Some phosphate-acetylcholinesterase conjugate continue to react after the phosphate docks to the esteric site, evolving into a more recalcitrant state. This process is known as aging. Aged phosphate-acetylcholinesterase conjugate are resistant to antidotes such as pralidoxime. Pralidoxime is often used with atropine (a muscarinic antagonist) to help reduce the parasympathetic effects of organophosphate poisoning. Pralidoxime is only effective in organophosphate toxicity. It has no beneficial effects if the acetylcholinesterase enzyme is carbamylated, as occurs with neostigmine, physostigmine, or insecticides such as carbaryl.

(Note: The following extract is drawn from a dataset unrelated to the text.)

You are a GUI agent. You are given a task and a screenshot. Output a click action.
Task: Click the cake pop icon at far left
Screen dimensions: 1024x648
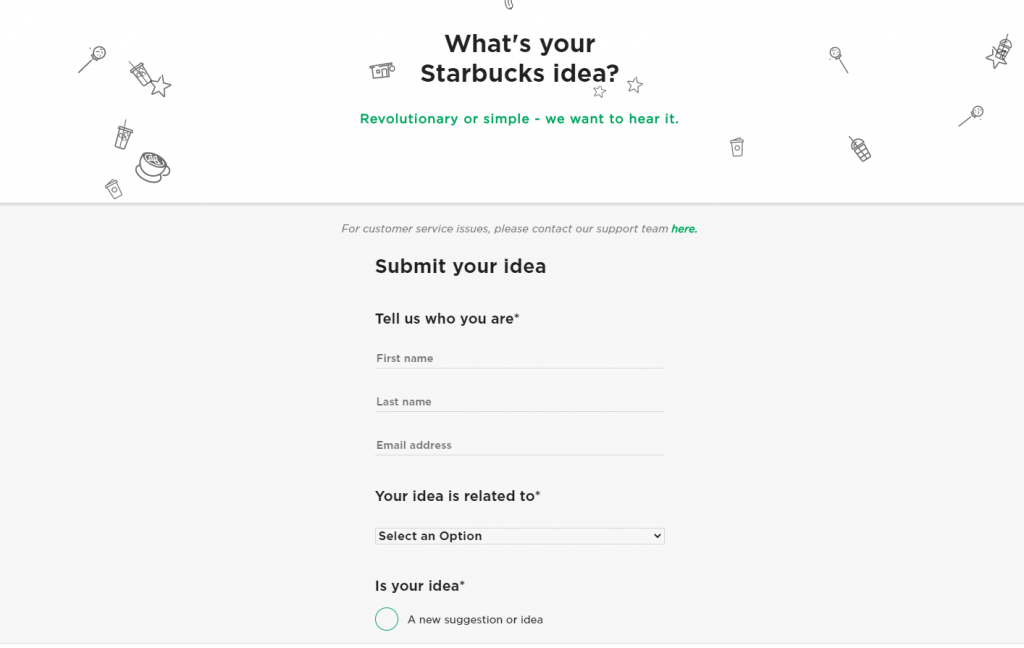click(x=93, y=58)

Pralidoxime has an important role in reversing paralysis of the respiratory muscles but due to its poor blood–brain barrier penetration, it has little effect on centrally-mediated respiratory depression. Atropine, which is choice of drug to antagonise the muscrinic effects of organophosphates, is administered even before pralidoxime during the treatment of organophosphate poisoning. While the efficacy of atropine has been well-established, clinical experience with pralidoxime has led to widespread doubt about its efficacy in treatment of organophosphorus poisoning.
Dosage
Intravenous infusions can lead to respiratory or cardiac arrest if given too quickly.
Interactions
When atropine and pralidoxime are used together, the signs of atropinization (flushing, mydriasis, tachycardia, dryness of the mouth and nose) may occur earlier than might be expected when atropine is used alone. This is especially true if the total dose of atropine has been large and the administration of pralidoxime has been delayed.
The following precautions should be kept in mind in the treatment of anticholinesterase poisoning, although they do not bear directly on the use of pralidoxime: since barbiturates are potentiated by the anticholinesterases, they should be used cautiously in the treatment of convulsions; morphine, theophylline, aminophylline, succinylcholine, reserpine, and phenothiazine-type tranquilizers should be avoided in patients with organophosphate poisoning.
Contraindications
There are no known absolute contraindications for the use of pralidoxime. Relative contraindications include known hypersensitivity to the drug and other situations in which the risk of its use clearly outweighs possible benefit.